→ **What is expected**: Copy out verbatim the lines of the listing from its first line through the line containing "The height and width of the screenshot is (515, 534).", both included.

→ **The data**:
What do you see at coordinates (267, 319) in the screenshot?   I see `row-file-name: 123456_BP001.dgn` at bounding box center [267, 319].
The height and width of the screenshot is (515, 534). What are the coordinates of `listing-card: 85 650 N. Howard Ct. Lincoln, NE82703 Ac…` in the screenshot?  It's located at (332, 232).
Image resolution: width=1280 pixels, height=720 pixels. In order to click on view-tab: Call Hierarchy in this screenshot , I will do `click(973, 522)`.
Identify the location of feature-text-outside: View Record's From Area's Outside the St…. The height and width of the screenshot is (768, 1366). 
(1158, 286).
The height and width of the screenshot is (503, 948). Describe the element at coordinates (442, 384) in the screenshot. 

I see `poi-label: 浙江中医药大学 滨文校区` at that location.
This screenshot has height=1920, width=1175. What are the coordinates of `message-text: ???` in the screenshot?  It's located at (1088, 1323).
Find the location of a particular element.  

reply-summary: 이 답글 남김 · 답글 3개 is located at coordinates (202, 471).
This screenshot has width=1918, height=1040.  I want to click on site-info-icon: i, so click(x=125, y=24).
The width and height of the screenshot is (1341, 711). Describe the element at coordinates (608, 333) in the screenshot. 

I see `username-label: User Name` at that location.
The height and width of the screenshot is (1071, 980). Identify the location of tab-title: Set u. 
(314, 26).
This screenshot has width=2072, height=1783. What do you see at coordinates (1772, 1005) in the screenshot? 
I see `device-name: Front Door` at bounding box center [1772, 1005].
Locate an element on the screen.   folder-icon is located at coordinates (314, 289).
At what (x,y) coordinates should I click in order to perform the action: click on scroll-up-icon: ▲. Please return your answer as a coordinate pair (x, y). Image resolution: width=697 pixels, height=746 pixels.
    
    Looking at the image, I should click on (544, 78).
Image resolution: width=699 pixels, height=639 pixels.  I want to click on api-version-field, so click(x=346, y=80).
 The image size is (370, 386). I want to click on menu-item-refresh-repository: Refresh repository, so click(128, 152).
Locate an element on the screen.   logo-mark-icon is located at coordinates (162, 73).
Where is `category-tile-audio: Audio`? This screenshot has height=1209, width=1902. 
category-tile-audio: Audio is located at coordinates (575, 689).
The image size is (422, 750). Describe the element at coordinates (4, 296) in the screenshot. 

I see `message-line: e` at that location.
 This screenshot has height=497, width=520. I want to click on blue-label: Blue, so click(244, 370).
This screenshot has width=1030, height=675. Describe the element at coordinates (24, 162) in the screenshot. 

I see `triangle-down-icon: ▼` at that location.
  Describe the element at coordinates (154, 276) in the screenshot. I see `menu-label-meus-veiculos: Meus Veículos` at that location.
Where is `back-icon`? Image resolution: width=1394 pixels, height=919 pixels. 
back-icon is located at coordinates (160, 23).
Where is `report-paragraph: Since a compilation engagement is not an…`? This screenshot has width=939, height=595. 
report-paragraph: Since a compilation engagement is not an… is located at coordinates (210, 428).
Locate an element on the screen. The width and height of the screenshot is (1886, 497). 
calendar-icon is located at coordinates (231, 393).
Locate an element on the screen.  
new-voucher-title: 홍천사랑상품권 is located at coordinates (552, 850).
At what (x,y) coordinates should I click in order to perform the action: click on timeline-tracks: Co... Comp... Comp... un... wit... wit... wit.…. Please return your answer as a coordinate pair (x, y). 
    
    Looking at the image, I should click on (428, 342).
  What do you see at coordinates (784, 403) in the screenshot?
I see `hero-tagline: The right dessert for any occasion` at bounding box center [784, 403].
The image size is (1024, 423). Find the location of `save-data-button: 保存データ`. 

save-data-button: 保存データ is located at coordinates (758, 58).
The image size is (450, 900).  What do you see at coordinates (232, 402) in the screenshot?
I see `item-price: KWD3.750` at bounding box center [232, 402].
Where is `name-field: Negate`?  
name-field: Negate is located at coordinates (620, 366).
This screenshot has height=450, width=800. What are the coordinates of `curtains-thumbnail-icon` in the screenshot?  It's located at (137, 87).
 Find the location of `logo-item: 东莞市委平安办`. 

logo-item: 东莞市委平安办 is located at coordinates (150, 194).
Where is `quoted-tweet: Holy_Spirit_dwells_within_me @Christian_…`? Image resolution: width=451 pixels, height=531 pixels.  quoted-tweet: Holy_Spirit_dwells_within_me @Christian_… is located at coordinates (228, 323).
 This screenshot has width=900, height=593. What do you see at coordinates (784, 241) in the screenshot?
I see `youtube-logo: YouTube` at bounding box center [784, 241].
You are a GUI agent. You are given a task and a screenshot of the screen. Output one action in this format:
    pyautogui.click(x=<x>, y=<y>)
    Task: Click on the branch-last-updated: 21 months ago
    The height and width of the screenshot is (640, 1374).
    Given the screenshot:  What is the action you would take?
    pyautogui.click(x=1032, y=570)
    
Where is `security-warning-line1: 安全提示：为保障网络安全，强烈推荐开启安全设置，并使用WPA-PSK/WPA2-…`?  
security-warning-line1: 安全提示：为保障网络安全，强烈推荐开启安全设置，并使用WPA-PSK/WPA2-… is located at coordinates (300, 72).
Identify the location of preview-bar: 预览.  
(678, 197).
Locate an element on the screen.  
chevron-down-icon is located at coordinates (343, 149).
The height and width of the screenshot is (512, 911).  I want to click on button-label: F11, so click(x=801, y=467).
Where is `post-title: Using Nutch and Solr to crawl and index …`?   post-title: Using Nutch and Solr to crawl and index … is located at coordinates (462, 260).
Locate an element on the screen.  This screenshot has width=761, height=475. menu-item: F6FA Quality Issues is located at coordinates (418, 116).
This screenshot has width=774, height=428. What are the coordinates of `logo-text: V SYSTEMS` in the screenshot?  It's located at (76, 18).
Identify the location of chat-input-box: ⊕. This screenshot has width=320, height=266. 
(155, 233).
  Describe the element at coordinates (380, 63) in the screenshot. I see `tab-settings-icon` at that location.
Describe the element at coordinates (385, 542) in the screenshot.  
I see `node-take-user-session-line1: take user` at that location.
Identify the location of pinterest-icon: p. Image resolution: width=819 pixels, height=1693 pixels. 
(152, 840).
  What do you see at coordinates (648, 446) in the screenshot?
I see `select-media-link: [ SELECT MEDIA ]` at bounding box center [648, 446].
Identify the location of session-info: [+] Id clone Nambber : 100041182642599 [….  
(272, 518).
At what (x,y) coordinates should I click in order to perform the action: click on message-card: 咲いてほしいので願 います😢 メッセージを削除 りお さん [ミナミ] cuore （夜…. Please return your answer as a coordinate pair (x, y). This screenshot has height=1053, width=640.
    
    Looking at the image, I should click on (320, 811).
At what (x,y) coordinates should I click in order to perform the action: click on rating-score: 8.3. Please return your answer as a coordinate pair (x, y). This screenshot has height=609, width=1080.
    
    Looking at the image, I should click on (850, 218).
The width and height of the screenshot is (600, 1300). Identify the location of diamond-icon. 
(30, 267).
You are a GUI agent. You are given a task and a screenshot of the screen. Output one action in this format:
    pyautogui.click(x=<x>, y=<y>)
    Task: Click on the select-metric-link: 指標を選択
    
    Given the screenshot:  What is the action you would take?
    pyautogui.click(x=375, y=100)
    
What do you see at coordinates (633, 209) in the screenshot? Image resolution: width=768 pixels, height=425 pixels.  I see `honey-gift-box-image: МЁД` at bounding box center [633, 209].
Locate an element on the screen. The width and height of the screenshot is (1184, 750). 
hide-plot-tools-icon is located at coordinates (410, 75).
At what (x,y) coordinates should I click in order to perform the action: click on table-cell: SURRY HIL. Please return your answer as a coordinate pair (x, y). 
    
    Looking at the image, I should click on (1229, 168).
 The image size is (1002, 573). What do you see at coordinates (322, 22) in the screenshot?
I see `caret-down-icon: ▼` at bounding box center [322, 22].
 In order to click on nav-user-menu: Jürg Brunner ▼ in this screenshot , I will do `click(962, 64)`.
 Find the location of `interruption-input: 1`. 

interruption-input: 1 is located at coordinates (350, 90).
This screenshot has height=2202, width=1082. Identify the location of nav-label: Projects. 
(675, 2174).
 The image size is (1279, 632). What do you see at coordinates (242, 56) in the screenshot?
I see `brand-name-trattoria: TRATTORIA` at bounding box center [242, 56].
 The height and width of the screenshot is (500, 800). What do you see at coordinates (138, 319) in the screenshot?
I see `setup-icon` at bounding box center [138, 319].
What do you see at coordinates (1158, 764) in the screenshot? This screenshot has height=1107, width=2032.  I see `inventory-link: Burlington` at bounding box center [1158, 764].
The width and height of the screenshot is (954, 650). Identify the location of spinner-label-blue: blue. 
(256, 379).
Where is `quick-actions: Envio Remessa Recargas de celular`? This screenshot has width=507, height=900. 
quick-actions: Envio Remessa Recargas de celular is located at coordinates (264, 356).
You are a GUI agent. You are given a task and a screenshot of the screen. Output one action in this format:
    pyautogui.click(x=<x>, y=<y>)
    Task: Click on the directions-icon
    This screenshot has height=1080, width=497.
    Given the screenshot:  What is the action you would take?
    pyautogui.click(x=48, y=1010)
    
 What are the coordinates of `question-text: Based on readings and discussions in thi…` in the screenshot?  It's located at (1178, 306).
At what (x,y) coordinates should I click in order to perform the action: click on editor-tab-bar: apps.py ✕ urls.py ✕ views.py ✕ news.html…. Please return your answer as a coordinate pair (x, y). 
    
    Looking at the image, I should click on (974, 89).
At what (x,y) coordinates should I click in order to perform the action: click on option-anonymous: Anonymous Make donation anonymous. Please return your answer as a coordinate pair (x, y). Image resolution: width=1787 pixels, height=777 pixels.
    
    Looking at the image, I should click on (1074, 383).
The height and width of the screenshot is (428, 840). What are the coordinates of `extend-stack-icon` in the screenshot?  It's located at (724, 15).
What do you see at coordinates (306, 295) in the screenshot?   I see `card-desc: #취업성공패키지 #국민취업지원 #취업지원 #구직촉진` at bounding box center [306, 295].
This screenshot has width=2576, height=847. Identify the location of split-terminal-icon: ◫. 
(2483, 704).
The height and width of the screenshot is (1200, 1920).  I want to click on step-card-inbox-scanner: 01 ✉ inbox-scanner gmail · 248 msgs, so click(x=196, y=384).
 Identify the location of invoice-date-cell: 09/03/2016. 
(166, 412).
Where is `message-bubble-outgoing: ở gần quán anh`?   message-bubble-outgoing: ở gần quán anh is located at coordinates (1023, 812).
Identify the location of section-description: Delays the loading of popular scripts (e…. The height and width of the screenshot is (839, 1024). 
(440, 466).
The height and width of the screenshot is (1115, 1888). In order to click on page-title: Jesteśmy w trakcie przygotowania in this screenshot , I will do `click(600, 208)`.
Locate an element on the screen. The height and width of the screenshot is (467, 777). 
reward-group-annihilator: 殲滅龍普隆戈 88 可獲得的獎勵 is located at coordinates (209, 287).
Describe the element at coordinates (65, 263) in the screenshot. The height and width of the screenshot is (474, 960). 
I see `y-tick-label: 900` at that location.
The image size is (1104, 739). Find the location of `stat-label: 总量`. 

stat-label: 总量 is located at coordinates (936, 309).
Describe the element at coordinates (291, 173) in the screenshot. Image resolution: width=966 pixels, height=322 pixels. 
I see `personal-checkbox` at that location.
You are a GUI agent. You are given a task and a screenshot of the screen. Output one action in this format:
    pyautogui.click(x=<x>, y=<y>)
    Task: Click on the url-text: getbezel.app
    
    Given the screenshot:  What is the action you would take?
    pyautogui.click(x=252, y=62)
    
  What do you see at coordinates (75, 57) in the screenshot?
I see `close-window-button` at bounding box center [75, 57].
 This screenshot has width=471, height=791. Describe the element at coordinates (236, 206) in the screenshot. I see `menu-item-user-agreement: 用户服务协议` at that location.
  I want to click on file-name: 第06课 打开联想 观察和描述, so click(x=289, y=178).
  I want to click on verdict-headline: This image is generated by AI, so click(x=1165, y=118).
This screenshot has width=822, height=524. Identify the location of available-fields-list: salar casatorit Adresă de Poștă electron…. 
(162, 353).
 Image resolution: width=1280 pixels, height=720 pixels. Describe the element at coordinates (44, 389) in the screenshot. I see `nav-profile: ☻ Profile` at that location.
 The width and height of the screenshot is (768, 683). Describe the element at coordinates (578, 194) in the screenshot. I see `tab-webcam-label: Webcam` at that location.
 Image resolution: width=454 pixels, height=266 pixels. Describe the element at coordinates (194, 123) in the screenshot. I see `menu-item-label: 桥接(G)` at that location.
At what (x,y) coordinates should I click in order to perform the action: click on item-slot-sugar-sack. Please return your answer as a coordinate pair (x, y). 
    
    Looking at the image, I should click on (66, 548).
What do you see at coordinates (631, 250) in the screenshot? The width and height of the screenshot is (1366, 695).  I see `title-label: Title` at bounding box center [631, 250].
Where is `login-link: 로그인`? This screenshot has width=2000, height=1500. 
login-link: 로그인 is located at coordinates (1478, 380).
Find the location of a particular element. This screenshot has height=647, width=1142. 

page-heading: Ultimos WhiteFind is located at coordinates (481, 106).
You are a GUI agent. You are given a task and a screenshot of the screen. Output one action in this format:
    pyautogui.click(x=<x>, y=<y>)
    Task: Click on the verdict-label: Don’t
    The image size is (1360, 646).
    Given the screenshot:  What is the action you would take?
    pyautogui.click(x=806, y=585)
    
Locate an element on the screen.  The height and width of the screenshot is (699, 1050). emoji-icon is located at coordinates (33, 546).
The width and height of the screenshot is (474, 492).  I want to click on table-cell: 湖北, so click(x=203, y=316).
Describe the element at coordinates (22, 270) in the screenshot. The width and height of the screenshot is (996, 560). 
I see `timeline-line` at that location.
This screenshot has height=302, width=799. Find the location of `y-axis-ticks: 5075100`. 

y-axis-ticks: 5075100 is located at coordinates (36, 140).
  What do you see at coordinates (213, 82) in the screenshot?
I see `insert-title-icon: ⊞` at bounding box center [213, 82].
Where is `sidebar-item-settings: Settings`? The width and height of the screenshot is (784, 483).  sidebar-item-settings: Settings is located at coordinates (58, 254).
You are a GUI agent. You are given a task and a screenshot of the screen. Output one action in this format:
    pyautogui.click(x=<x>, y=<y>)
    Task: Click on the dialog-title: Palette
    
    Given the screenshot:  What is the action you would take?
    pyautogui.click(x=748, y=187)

→ **Response**:
What do you see at coordinates (267, 319) in the screenshot?   I see `row-file-name: 123456_BP001.dgn` at bounding box center [267, 319].
The height and width of the screenshot is (515, 534). What are the coordinates of `listing-card: 85 650 N. Howard Ct. Lincoln, NE82703 Ac…` in the screenshot?  It's located at (332, 232).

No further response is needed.